Friday, 30 October 2009

PA public service could cost £18m to go nationwide and need up to 800 reporters

Proposals for a public service reporting initiative run by the Press Association, to fill the gap left by cuts in journalists' jobs in covering courts and local authorities, would cost £15m to £18m a year and require 500 to 800 reporters if rolled out nationwide, according to PA's own estimates, paidContent:UK reports.
PaidContent quotes PA's training head Tony Johnston saying:"That's a lot of new money to bring in to the public spending round but, in terms of the BBC, it's three Jonathan Rosses." Johnston, speaking at a Digital Editors Network meeting in Preston, added that PA is not seeking BBC funds and the estimates are rough.

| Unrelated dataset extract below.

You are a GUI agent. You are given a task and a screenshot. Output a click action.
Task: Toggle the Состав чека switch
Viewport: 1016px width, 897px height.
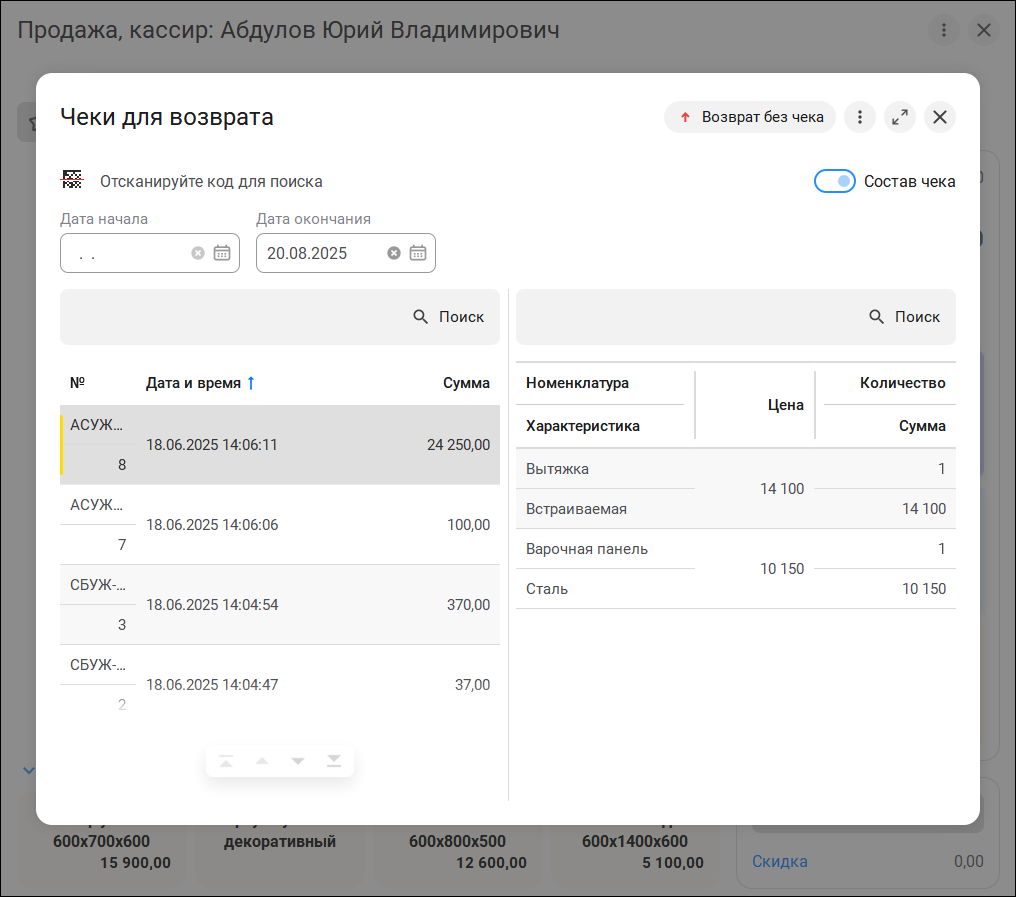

Johnston said it has already conducted a two-week trial in Essex. Now it wants to consider a trial of six to 12 months in Liverpool, to review that project with an "academic partner" and, depending on the outcome, "lobby for national funding" to take the idea nationwide. That would see teams of reporters covering council, police authority and health board meetings that many newspapers no longer send reporters to because, Johnston said, the current model is "broken".
Copy produced under the new public service initiative would be "available to all free of charge", Johnston said. The PA wouldn't hire all those 800 writers itself, even if it can take its idea nationwide – bloggers could be tasked with feeding in material if they can be verified, Johnston said.
Asked by paidContent:UK whether PA would consent to any government stipulations during the handing out of any public money, he said:"Any strings attached to the journalism ... we would find incredibly difficult to support."